Umbilical cord panels taken by medical professionals at various hospitals on the day of birth confirmed the presence of oxycodone, hydromorphone, hydrocodone or a combination of the drugs in each child, resulting in the need for morphine, phenobarbital or methadone administration for the first weeks of life to “control withdrawal symptoms.”
The children were “forced to endure a painful start” to life,” the lawsuits allege. In each case, the birth mother had been using opioids during her pregnancy. In several instances, these opioids were initially medically prescribed, but in some cases, the mother resorted to other means of obtaining the drugs.
The defendants in the case include opioid manufacturers/sales companies Johnson & Johnson, Janssen Pharmaceuticals Inc. and Noramco; consulting company McKinsey & Company Inc. United States; and the West Virginia Board of Pharmacy.
The lawsuits allege that the reason for their case against the defendants is that “the dominant narrative that has emerged from other court cases and in the media holds that the current opioid epidemic started with a deceptive marketing and ‘educational’ campaign in the mid-1990s by Purdue Pharma, the maker of OxyContin, an extended-release version of oxycodone, an opioid medication.”
Following information that came from claims against Purdue Pharma, plaintiffs say that those named in this lawsuit focused on profit over health and that the West Virginia Board of Pharmacy “had the power and duty to investigate the wave of excessive and unusual orders and shipments of opioids…throughout the State of West Virginia in the mid-2010s—orders and shipments without which the opioid epidemic could not have taken off—but failed to do so.”
Plaintiffs argue that the children will “require years of treatment and counseling to deal with the effects of prenatal exposure to opioid medications [as a result of] the opioid crisis that has ravaged…southern West Virginia.” They have stated that they are seeking to “recover damages arising from the injuries suffered as a result of in utero exposure to oxycodone and other opioids prior to birth.”

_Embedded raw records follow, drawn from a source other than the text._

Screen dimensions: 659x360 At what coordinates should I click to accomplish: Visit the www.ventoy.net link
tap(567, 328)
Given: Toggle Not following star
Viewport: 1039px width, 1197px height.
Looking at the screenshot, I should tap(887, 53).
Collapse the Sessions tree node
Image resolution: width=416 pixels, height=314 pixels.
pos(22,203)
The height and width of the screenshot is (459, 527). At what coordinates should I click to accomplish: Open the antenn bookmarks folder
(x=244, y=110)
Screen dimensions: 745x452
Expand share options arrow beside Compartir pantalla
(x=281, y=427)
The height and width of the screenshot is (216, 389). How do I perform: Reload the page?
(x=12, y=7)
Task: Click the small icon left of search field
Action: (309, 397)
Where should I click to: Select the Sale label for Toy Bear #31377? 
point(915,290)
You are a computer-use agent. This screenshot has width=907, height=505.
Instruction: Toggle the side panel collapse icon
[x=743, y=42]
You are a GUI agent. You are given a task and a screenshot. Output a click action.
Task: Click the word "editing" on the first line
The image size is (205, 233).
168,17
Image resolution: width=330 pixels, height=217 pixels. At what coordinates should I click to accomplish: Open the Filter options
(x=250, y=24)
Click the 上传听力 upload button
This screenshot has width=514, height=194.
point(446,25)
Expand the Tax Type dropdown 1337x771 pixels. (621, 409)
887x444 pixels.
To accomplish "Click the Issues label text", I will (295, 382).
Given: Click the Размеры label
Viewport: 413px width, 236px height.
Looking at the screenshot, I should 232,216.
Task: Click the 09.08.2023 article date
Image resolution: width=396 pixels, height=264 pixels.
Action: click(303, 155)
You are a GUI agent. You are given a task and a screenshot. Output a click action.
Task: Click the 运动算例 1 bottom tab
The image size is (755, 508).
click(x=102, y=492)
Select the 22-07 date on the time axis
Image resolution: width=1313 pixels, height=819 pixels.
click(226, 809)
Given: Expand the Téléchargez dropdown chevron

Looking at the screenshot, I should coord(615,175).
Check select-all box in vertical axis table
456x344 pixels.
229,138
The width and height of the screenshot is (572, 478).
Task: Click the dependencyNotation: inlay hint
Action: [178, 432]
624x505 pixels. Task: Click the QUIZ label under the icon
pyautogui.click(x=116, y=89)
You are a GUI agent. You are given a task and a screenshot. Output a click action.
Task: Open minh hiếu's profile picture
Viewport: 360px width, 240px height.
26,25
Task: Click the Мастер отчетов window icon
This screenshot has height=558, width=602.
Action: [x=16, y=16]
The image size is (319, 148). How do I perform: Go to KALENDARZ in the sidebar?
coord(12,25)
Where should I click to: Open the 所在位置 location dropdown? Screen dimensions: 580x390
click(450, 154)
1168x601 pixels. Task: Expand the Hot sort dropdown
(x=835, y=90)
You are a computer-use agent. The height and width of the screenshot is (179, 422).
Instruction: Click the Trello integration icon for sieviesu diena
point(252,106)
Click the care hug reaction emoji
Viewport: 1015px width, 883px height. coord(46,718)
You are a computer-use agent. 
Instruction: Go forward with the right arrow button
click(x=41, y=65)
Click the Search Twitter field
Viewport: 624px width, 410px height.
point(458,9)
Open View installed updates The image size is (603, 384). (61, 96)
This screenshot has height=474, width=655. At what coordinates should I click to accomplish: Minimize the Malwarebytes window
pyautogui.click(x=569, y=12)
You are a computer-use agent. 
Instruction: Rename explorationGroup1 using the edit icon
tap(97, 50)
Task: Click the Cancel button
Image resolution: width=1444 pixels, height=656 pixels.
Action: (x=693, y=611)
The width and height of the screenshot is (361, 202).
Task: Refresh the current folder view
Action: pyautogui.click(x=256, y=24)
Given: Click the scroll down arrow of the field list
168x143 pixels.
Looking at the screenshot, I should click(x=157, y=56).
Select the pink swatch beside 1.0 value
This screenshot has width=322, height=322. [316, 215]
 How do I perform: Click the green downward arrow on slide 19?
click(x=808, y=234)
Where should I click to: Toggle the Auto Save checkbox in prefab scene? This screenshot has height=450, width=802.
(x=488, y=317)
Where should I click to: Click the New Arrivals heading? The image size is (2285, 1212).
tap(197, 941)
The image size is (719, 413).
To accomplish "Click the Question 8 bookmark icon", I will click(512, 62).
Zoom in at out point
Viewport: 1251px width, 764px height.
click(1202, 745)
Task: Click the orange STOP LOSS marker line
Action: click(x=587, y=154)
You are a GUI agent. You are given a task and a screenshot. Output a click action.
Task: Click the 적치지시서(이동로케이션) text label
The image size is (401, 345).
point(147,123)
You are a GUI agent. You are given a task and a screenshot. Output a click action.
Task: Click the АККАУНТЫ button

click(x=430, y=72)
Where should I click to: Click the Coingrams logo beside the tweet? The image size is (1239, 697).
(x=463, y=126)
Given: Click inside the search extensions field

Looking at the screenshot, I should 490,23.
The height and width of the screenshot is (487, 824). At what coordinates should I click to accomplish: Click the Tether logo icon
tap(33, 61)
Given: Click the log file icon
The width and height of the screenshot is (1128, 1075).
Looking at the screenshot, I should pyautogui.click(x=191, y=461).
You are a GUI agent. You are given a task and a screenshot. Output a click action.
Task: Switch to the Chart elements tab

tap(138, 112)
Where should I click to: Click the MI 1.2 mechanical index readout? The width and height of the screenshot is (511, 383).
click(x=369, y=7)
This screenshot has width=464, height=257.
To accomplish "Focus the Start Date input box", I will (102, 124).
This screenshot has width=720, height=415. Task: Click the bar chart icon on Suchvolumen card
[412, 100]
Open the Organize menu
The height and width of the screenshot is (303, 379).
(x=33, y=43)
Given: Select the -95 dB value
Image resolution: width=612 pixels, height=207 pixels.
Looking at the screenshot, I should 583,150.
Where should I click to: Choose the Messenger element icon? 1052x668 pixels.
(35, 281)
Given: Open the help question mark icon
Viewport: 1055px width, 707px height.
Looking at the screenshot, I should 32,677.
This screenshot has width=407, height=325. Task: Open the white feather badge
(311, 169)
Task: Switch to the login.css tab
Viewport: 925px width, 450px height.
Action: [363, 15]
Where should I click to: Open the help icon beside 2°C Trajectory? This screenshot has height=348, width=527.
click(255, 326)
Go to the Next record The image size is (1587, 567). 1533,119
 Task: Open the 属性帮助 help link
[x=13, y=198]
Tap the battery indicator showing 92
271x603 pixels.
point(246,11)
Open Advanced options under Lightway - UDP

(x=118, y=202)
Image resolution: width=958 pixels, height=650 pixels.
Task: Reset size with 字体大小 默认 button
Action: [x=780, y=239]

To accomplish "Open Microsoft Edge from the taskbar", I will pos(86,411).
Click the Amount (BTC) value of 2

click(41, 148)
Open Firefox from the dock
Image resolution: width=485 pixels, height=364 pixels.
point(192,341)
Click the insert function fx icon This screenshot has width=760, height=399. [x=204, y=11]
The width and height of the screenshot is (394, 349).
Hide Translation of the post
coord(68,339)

Each of the four local lawsuits have been issued a “joint motion for an immediate stay of all further proceedings and deadlines pending transfer of this action to multidistrict litigation” at the request of Johnson & Johnson, McKinsey & Company Inc. United States and Janssen Pharmaceuticals, due to the fact that more than 3,000 similar nationwide lawsuits have been filed against the companies.
This case is one of thousands filed against the Janssen Defendants relating to the manufacture and sale of opioids,—a number that includes dozens of cases brought by West Virginia plaintiffs transferred to, or filed in, the Ohio MDL (Multidistrict Litigation). And it is one of more than sixty substantially similar actions filed against McKinsey, and ten filed in West Virginia, relating to consulting work it performed for Purdue Pharma…the manufacturer of OxyContin,” the stay request notes.
At this time, the lawsuits are pending an action from the Judicial Panel on Multidistrict Litigation (JDML) to transfer the cases, or portions of the cases, to the Ohio MDL and Northern District of California MDL.
The JDML scheduled a hearing regarding this matter (MDL 2996) on December 2. According to officials with the JDML clerk’s office located in Washington, DC, the judge’s statements should be available in the next couple of weeks.
The West Virginia Daily News will provide updates as they become available.